# Description of the task
Nothing but the lines from the one containing "The width and" through the last line of the records below should be copied, exactly and without pictures.

[Opening Information provided section]

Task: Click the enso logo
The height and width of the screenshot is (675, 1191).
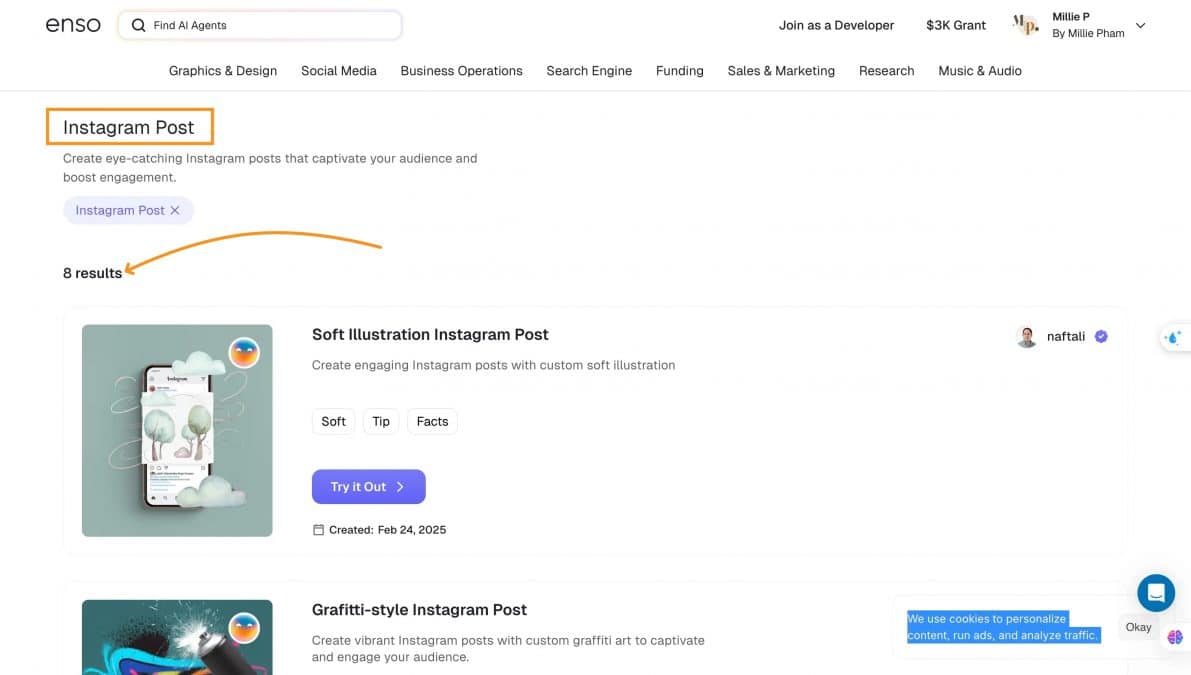Action: 71,25
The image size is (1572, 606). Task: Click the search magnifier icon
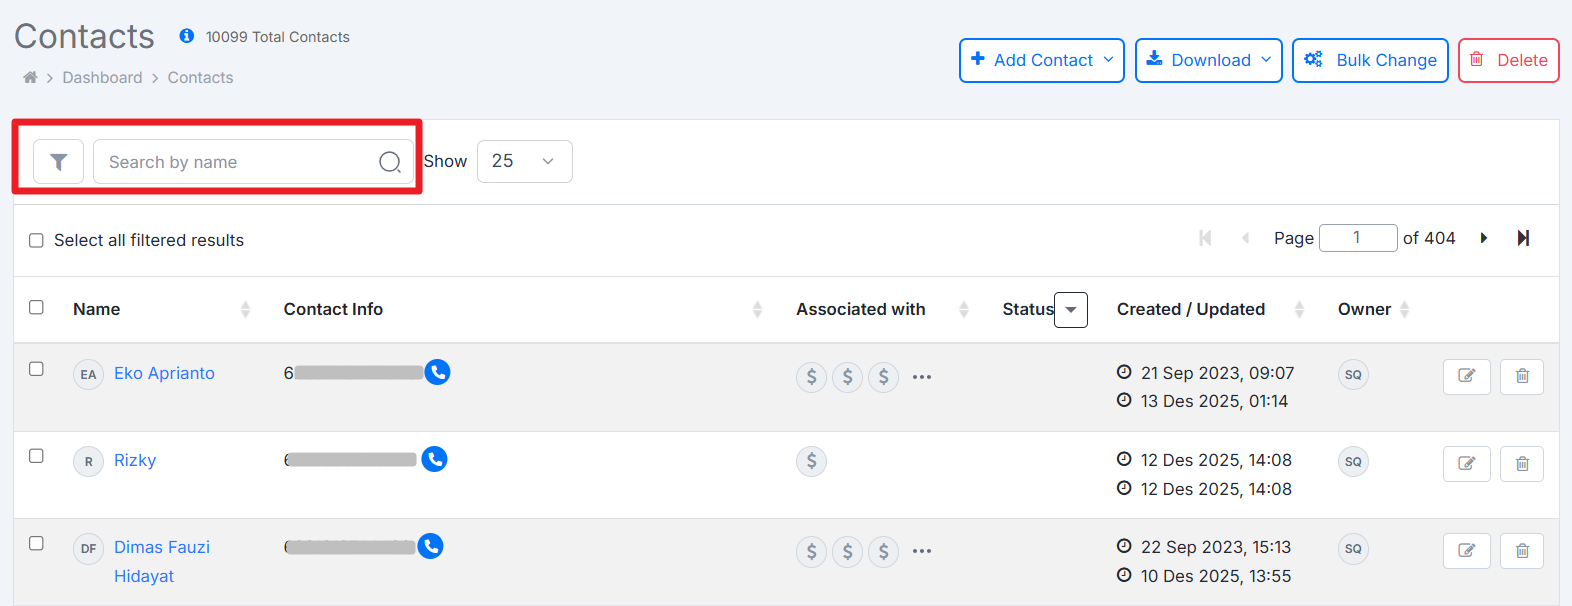[x=390, y=162]
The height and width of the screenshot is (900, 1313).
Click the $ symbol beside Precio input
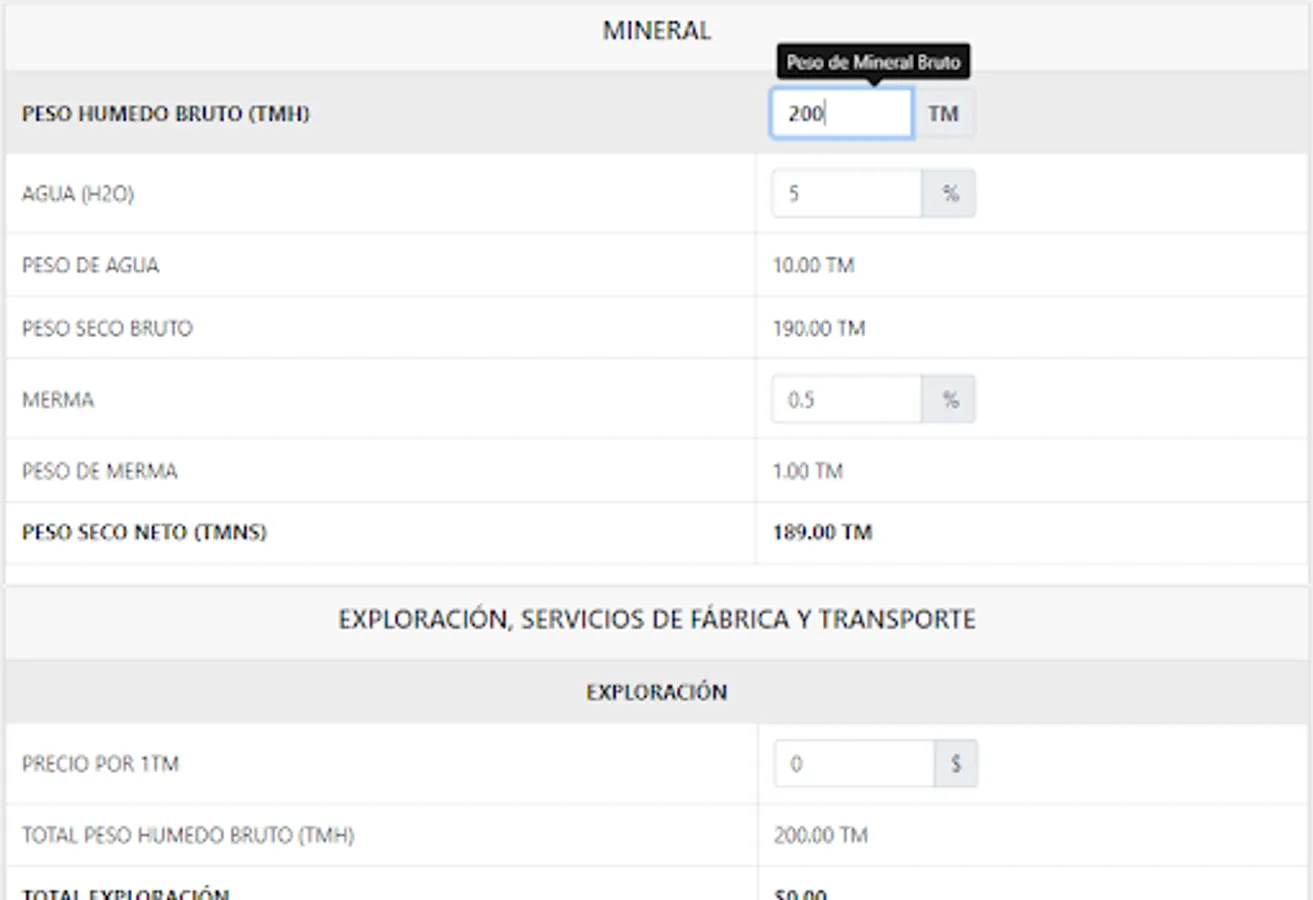pos(956,765)
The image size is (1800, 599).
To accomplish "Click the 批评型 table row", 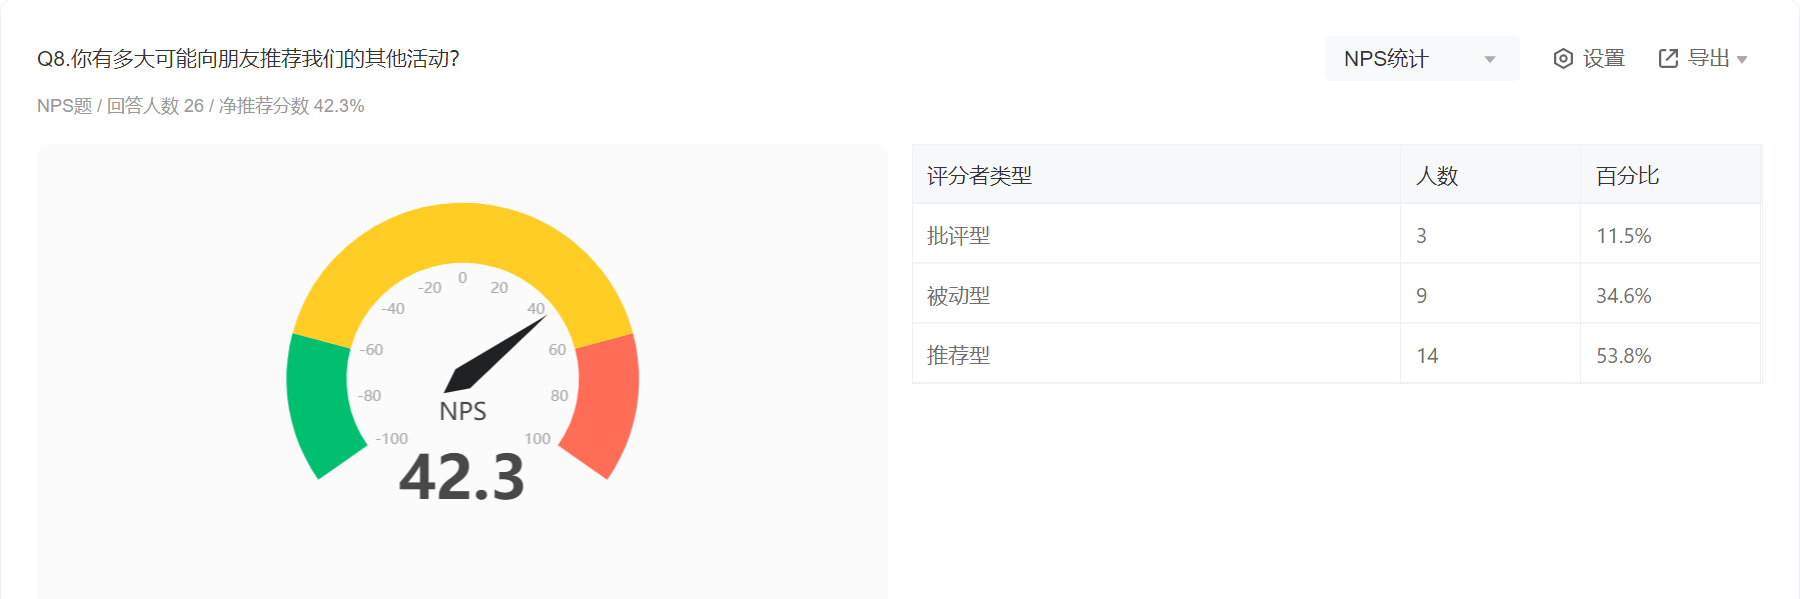I will (1337, 235).
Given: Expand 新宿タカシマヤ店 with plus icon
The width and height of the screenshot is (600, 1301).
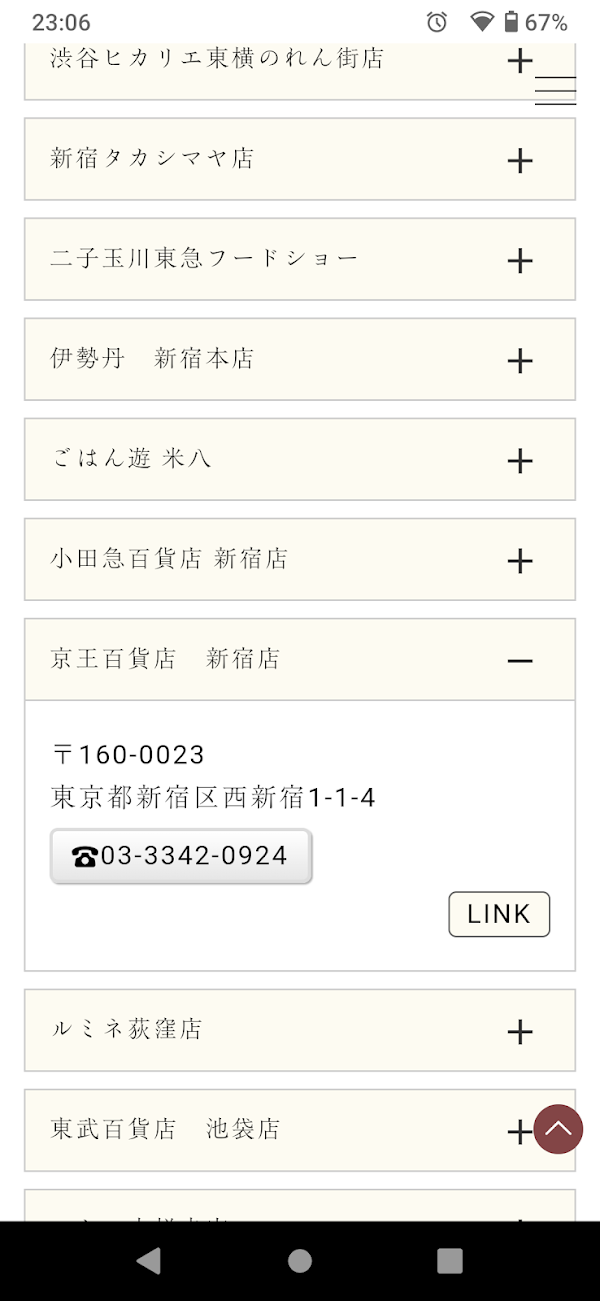Looking at the screenshot, I should [x=520, y=160].
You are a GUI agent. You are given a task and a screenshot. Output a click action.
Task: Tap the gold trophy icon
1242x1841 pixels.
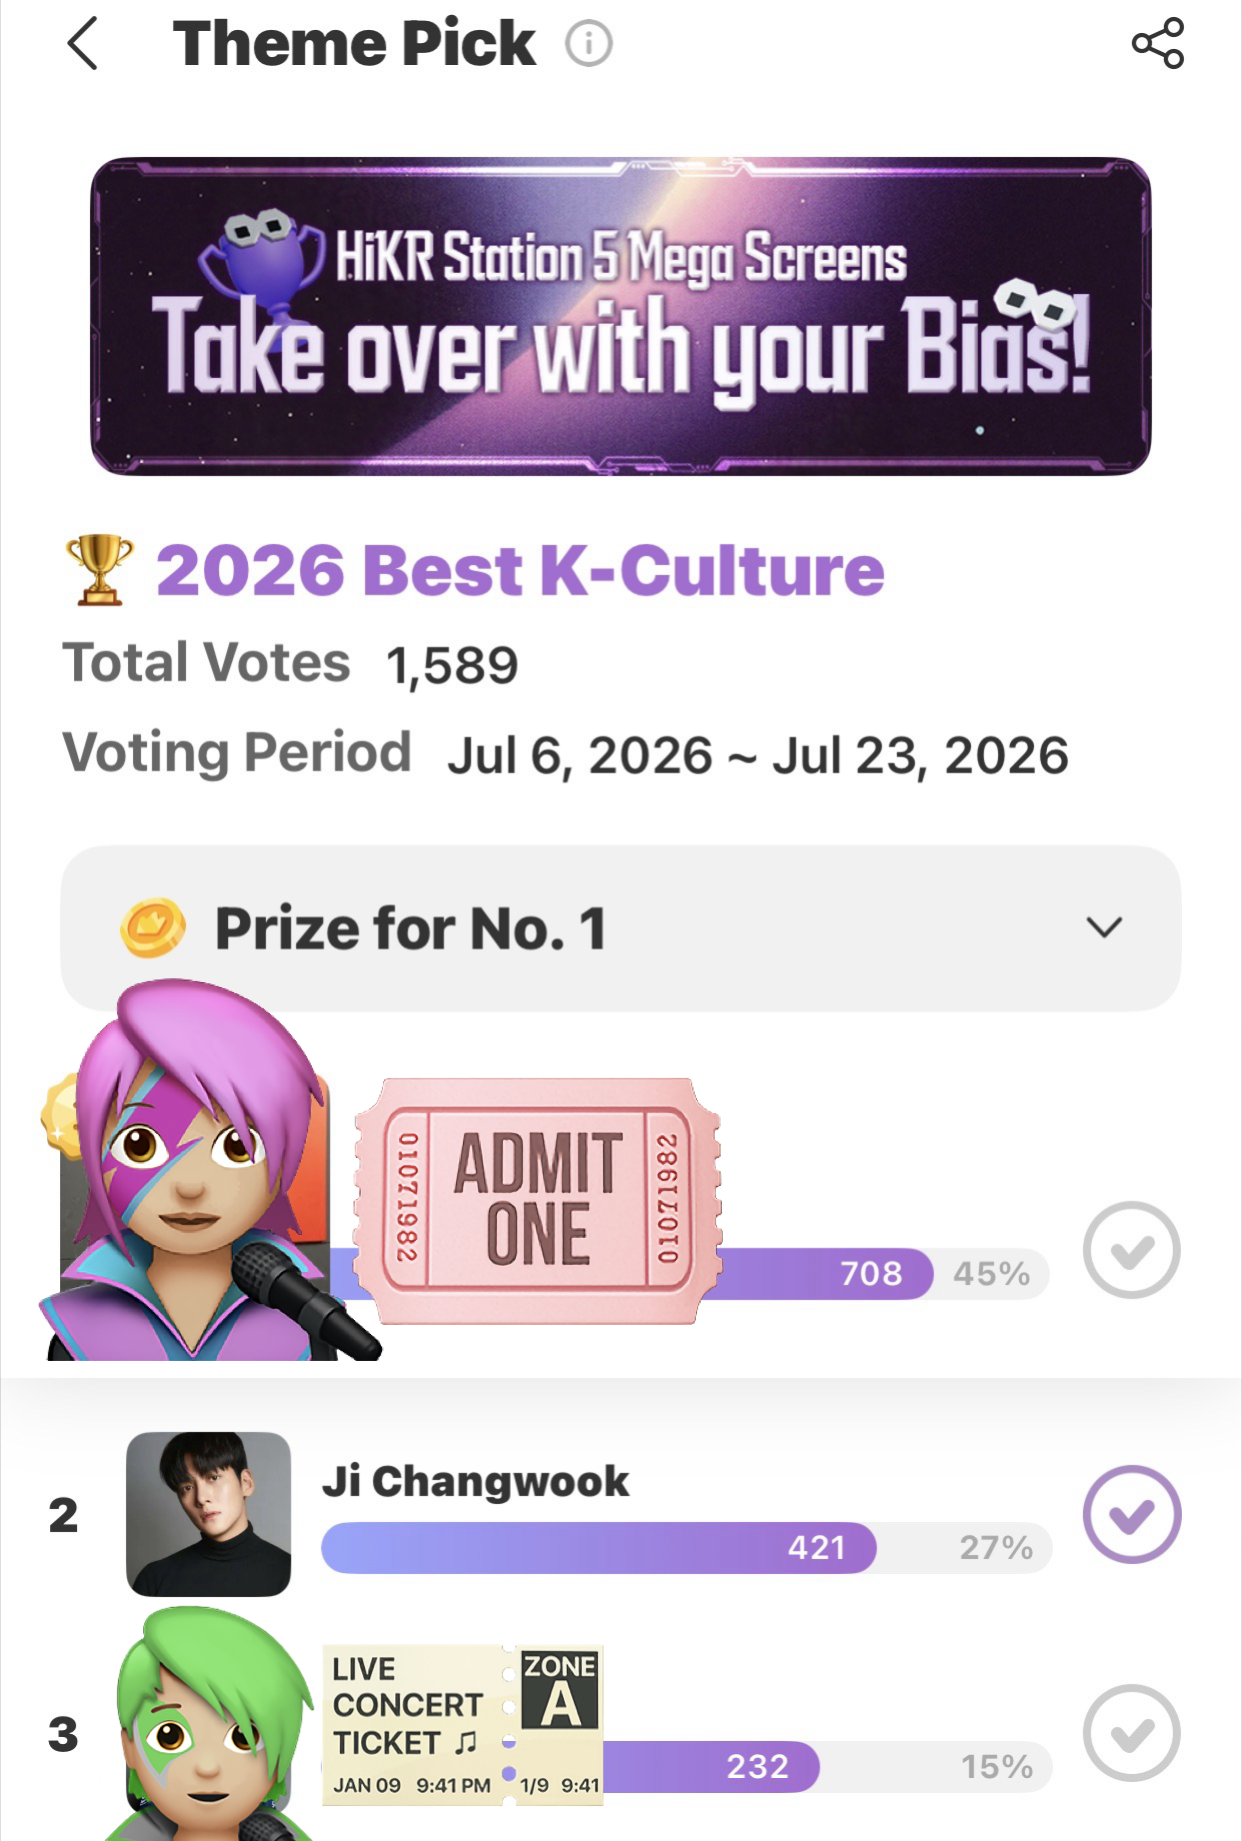pos(98,569)
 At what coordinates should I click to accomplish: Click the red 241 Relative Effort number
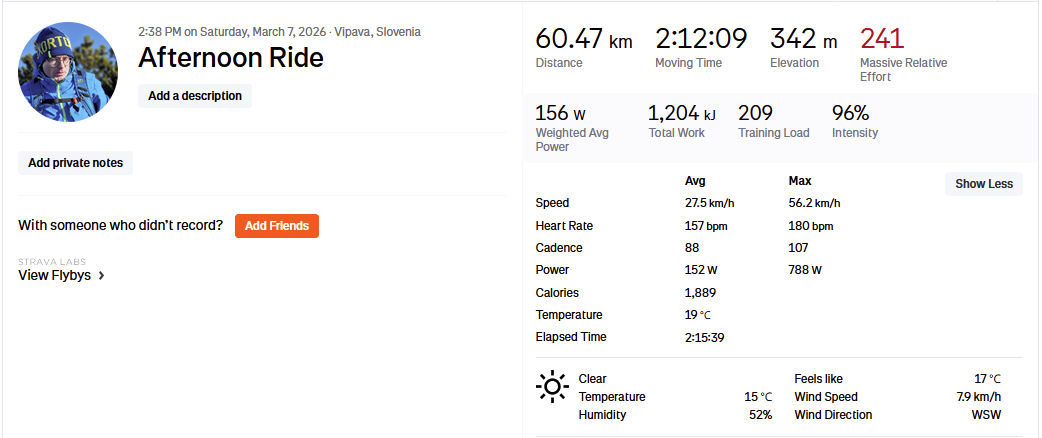(882, 39)
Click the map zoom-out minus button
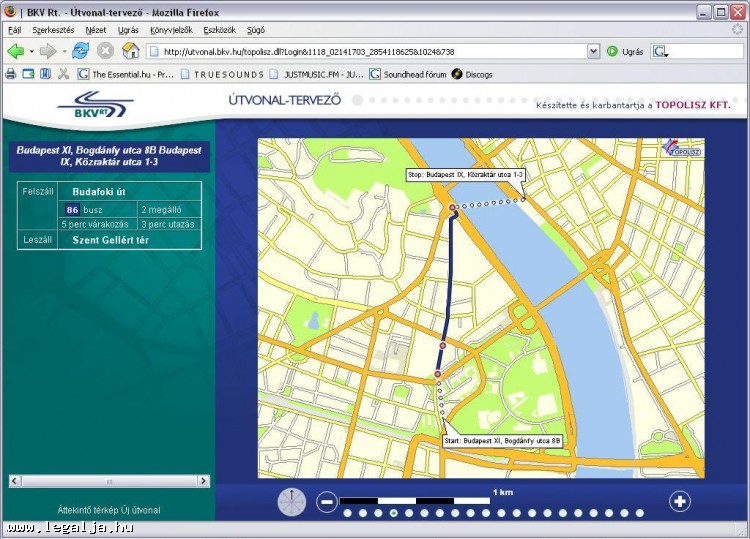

[Closing Information provided section]

# Solution
The width and height of the screenshot is (600, 1301).
Looking at the screenshot, I should [x=520, y=160].
You are a GUI agent. You are given a task and a screenshot. Output a click action.
Task: Tap the gold trophy icon
1242x1841 pixels.
pos(98,569)
 At what coordinates should I click to accomplish: Click the red 241 Relative Effort number
(882, 39)
Click the map zoom-out minus button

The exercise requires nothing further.